La cultura reggae in Sardegna sta rapidamente crescendo, anche grazie a eventi come il Sardinia Reggae Festival. Secondo voi, quali sono le ragioni di questa crescita?
Probabilmente una certa predisposizione da parte dei sardi all’ascolto di queste sonorità deriva dall’essere isolani. Il reggae, inoltre, come tanta altra musica, offre la possibilità di evadere dagli schemi, dalla quotidianità. Quando i primi progetti sono arrivati in Sardegna e hanno iniziato a spargere i semi di quest’ondata musicale, è stato relativamente semplice che si creassero delle condizioni favorevoli alla sua diffusione. Girando un po’, ci siamo resi conto che, ad esempio, il Sardinia Reggae Festival è conosciuto ovunque, anche grazie alle line up sempre molto ricche di nomi internazionali. La Sardegna si presta bene a divenire la nuova “base” italiana per il reggae-roots. La Tempesta Dub, pur non essendo sarda, ha un’attenzione molto particolare per i progetti nati qui.

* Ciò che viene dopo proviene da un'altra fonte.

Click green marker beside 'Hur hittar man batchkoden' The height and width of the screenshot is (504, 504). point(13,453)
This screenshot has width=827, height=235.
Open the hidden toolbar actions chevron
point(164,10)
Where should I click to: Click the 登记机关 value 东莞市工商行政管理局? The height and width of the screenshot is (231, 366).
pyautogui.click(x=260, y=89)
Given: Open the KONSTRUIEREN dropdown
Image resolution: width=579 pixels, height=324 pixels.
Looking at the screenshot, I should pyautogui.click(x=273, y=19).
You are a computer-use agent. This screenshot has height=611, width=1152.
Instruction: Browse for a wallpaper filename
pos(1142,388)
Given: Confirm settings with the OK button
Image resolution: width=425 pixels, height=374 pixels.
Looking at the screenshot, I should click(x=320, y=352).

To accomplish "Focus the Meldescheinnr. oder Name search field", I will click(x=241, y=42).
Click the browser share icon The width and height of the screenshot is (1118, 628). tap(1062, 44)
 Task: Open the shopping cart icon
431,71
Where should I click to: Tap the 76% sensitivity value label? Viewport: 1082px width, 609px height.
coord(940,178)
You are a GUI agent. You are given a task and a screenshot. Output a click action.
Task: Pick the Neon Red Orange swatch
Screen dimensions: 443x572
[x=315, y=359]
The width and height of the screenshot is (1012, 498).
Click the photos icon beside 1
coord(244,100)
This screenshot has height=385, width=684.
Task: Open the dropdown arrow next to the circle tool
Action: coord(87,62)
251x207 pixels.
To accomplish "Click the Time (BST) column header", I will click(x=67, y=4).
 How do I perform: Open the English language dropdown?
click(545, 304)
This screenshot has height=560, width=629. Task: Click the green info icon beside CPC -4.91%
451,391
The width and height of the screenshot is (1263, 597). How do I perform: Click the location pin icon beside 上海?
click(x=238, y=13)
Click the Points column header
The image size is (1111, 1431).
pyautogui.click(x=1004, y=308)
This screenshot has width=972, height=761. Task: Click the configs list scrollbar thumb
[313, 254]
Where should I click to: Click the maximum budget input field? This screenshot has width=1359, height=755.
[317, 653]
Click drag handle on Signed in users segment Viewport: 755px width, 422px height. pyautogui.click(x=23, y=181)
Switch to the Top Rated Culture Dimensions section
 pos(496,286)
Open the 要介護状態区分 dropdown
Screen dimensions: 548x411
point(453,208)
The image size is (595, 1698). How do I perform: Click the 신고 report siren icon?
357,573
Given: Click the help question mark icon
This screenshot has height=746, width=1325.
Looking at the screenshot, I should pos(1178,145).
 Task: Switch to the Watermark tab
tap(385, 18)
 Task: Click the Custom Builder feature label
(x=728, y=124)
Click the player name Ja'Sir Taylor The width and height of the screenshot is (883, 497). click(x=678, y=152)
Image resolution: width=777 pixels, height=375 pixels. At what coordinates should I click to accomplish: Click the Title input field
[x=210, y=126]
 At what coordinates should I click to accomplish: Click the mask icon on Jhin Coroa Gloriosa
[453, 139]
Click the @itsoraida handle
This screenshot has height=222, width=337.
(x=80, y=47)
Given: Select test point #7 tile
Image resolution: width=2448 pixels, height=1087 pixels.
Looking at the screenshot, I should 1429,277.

Cosa pensate della scena musicale indipendente sarda?
Ci è capitato spesso di condividere il palco con altri artisti del panorama musicale alternativo (e non) della Sardegna. Il meglio è quando ci capita di entrare in contatto con un progetto musicale, anche molto “distante” dal nostro, in cui però riconosciamo lo stesso tipo di approccio, di entusiasmo: da incontri del genere può nascere qualcosa di realmente prezioso. Ciò che pensiamo è che in Sardegna ci sia un ambiente musicale vivo e vivace, un grande fermento che produce dei progetti musicali di qualità e che salta agli occhi di chi viene qui: questo è per noi un punto d’orgoglio.

Quali novità porterà con sè il 2016?
L’obiettivo principale è far ascoltare “Zero” il più possibile: è un lavoro che ci rappresenta particolarmente e vogliamo suonarlo in giro per lo stivale e al di fuori di esso. Il riscontro è positivo e abbiamo già ricevuto delle proposte per dei live in primavera.